Exercise objective
The span to repeat in the listing below runs from the line containing "Viewport: 1000px width, 705px height." to the line containing "the 10% y-axis", inclusive. Repeat it exactly, and only it.

** The input follows **

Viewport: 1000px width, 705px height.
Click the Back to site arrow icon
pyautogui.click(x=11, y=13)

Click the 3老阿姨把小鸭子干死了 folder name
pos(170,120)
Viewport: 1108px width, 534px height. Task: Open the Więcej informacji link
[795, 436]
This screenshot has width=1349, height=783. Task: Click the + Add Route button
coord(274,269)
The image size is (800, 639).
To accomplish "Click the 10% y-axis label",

** End of The input **
** The input follows **

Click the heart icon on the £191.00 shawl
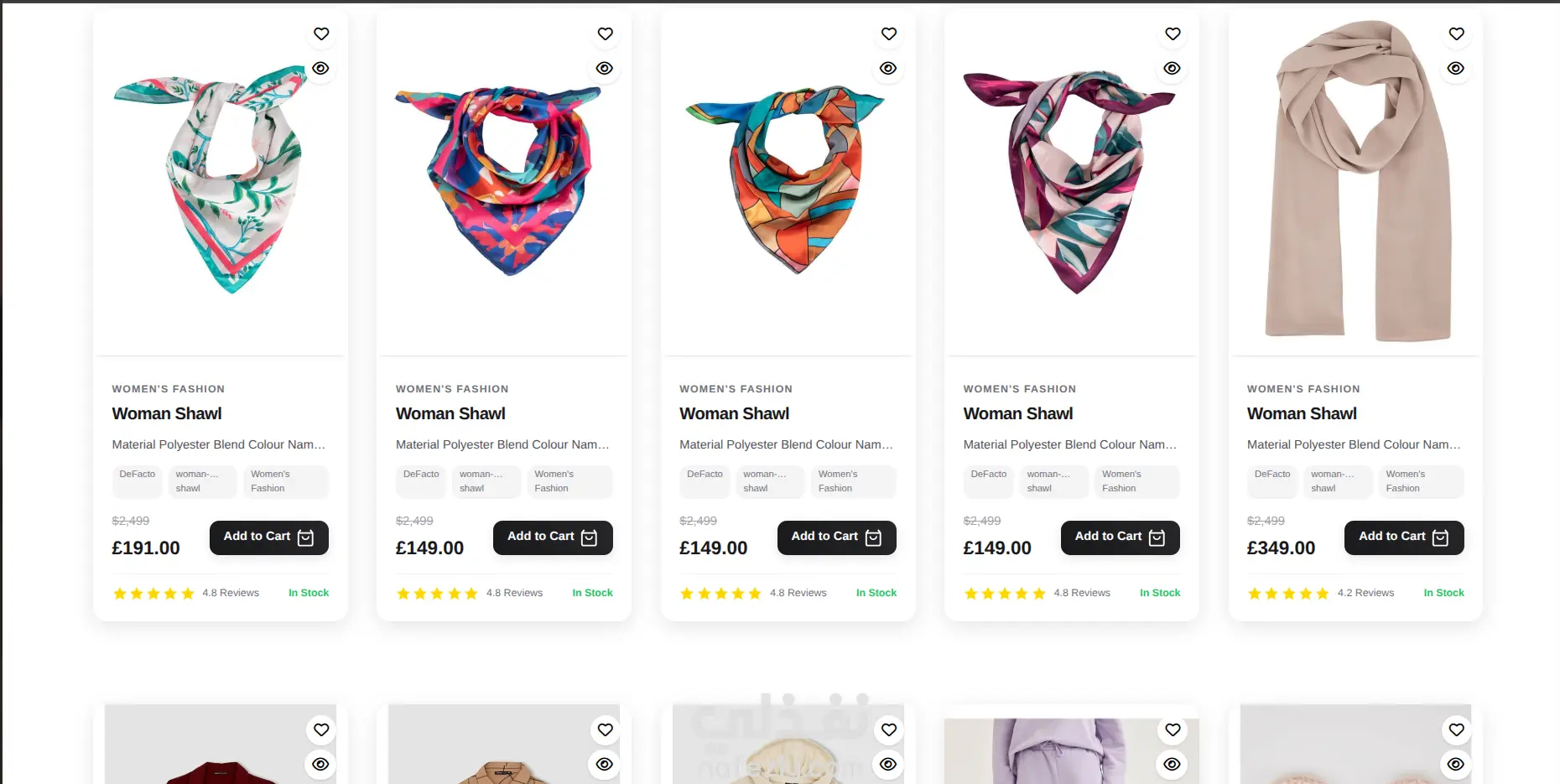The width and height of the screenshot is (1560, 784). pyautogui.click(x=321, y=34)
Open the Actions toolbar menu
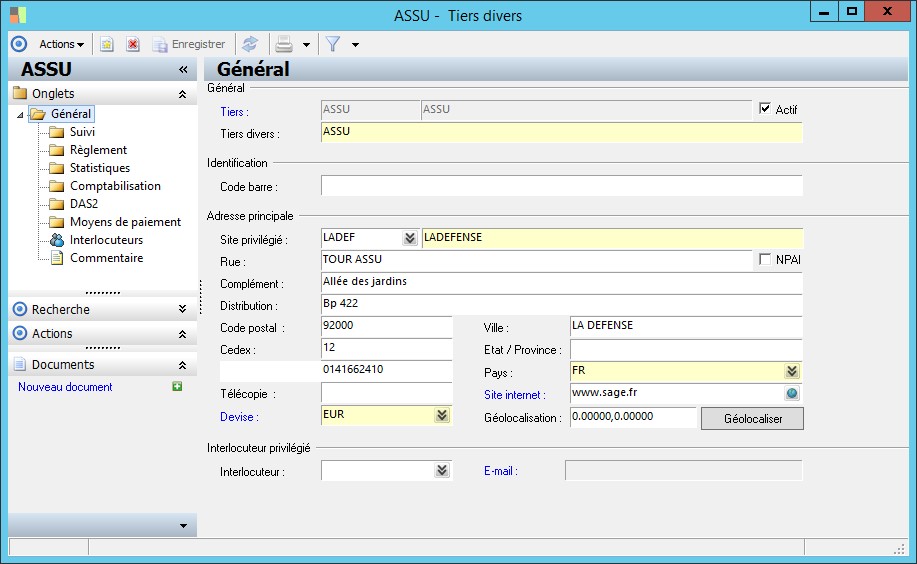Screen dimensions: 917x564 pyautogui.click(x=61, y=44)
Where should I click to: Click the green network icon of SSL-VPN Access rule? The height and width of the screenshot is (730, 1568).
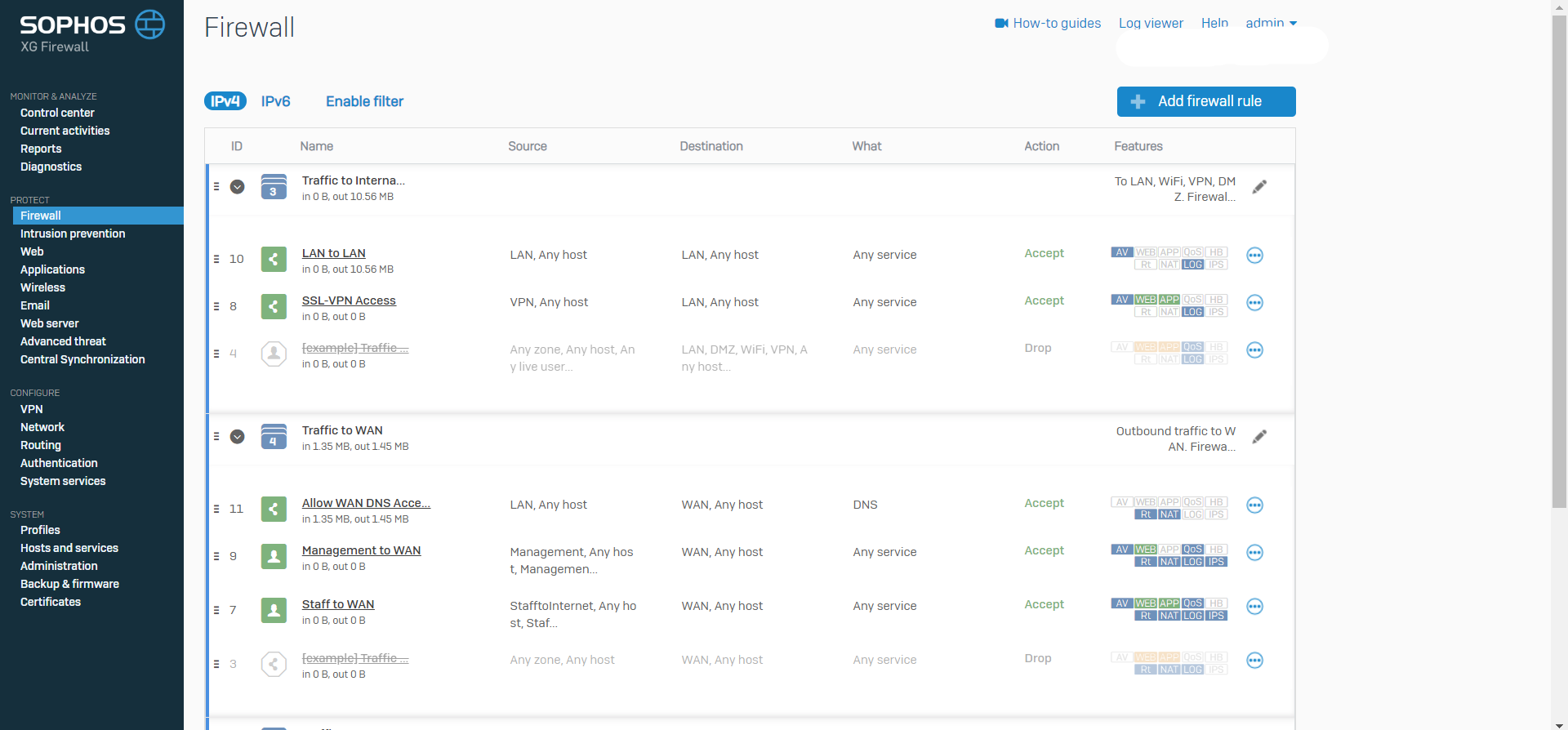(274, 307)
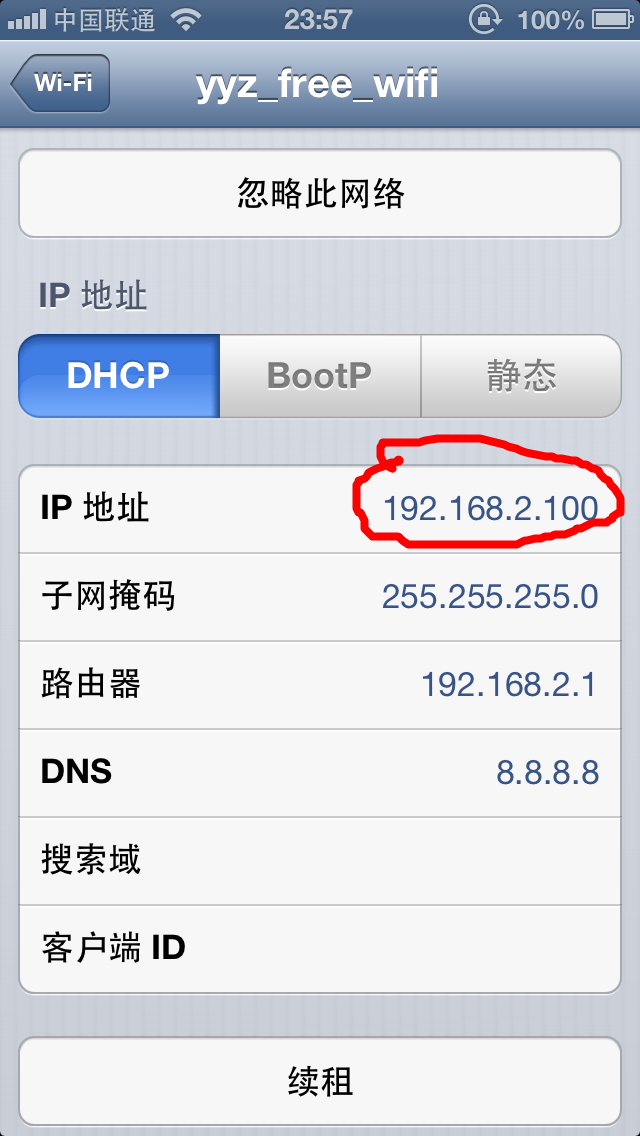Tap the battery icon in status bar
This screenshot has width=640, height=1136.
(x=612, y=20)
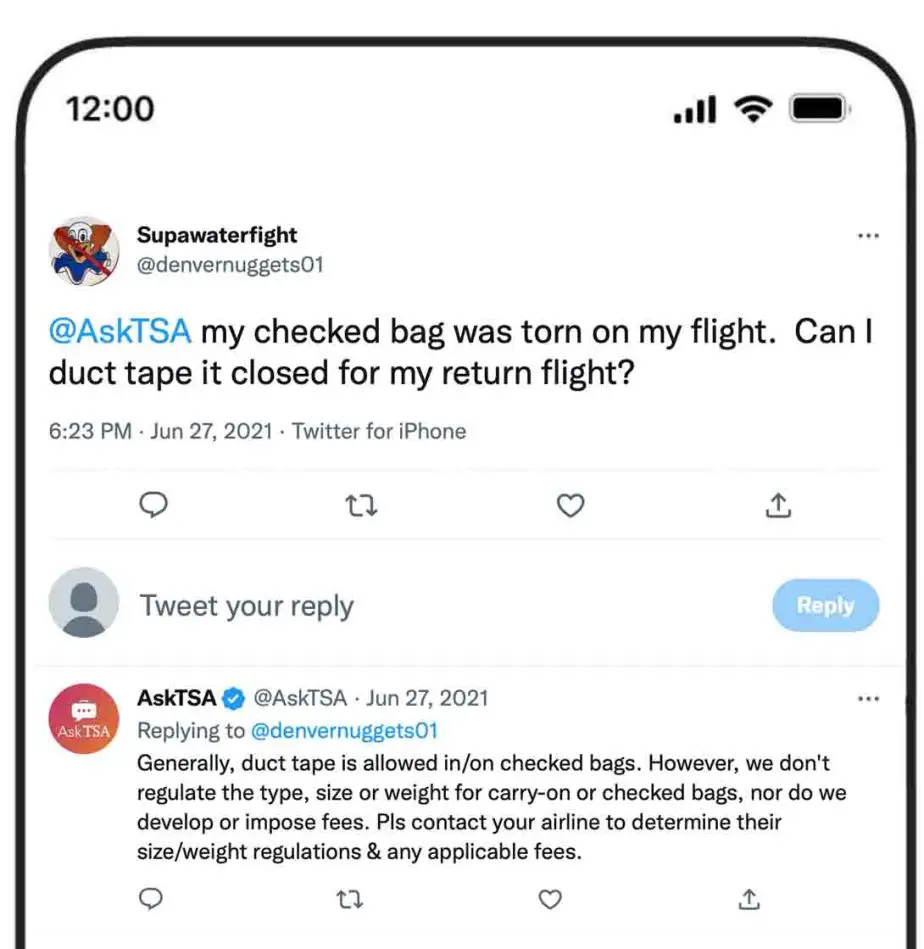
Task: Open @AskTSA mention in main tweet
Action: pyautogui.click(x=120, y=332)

** End of The input **
** The input follows **

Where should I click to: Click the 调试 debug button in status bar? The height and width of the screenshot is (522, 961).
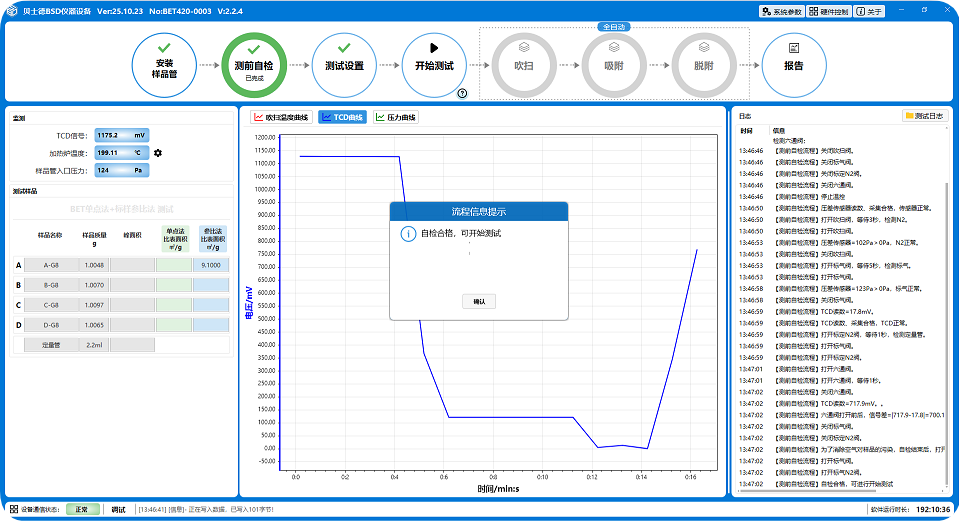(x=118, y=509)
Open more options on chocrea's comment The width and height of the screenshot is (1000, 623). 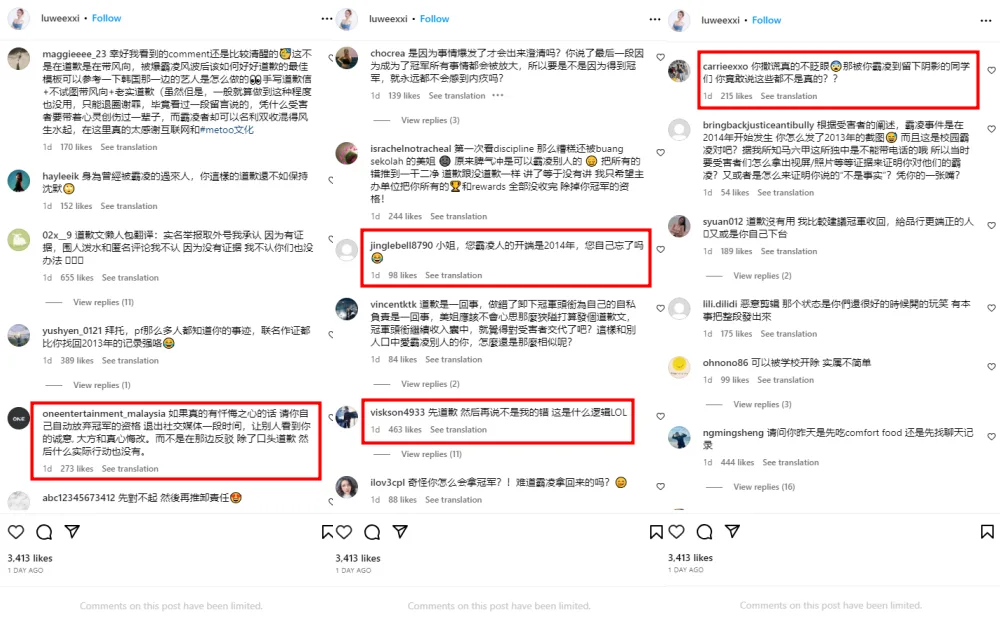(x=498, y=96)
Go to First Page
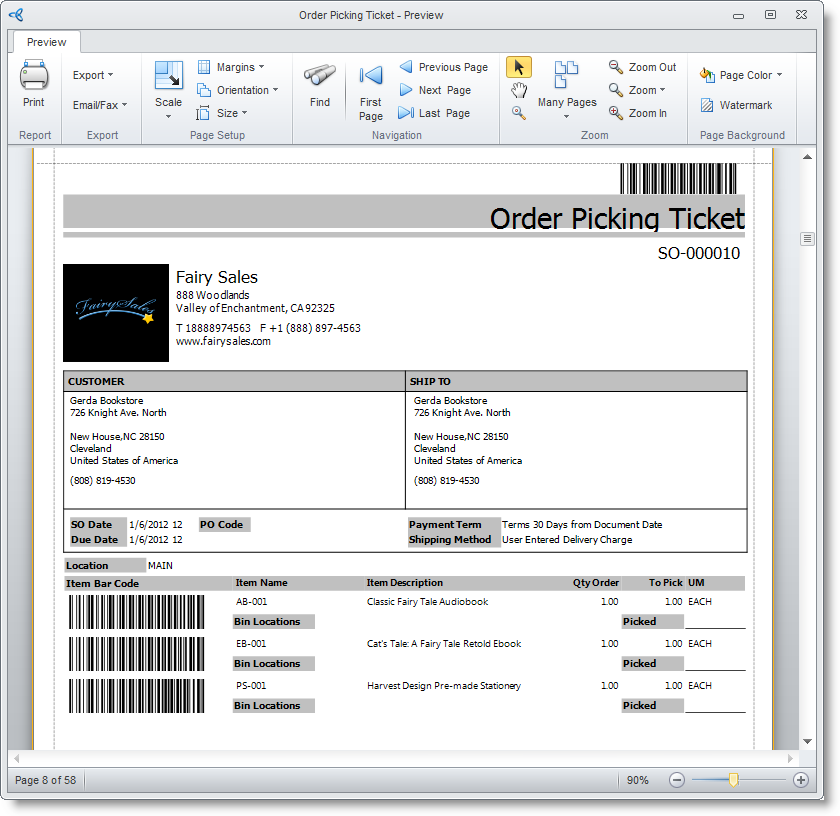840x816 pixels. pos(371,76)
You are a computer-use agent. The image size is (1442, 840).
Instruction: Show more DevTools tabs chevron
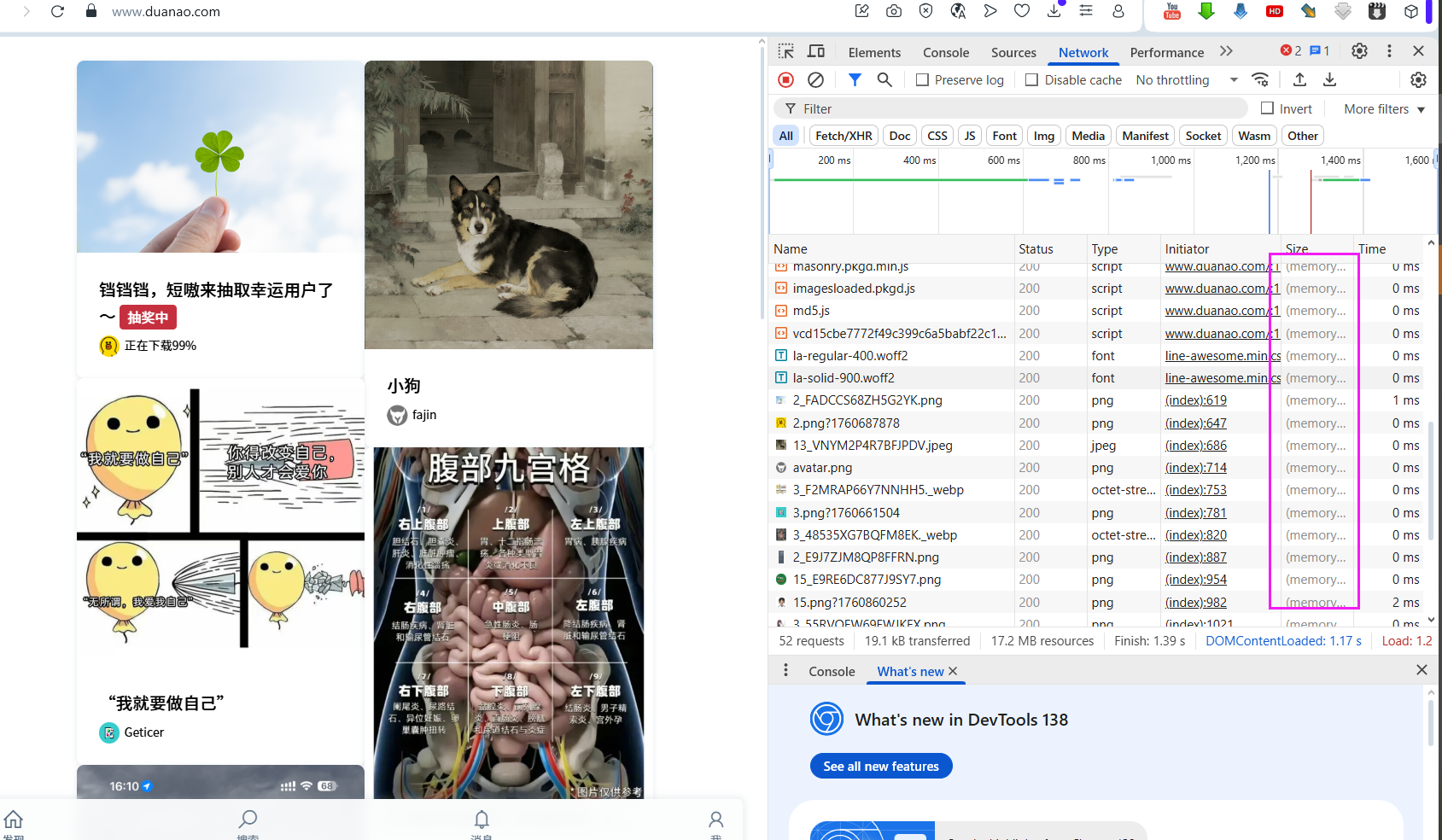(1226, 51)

** End of The input **

Written solution
Viewport: 1000px width, 705px height.
Click the Back to site arrow icon
pyautogui.click(x=11, y=13)

Click the 3老阿姨把小鸭子干死了 folder name
pos(170,120)
Viewport: 1108px width, 534px height. Task: Open the Więcej informacji link
[795, 436]
This screenshot has width=1349, height=783. Task: Click the + Add Route button
coord(274,269)
The image size is (800, 639).
To accomplish "Click the 10% y-axis label",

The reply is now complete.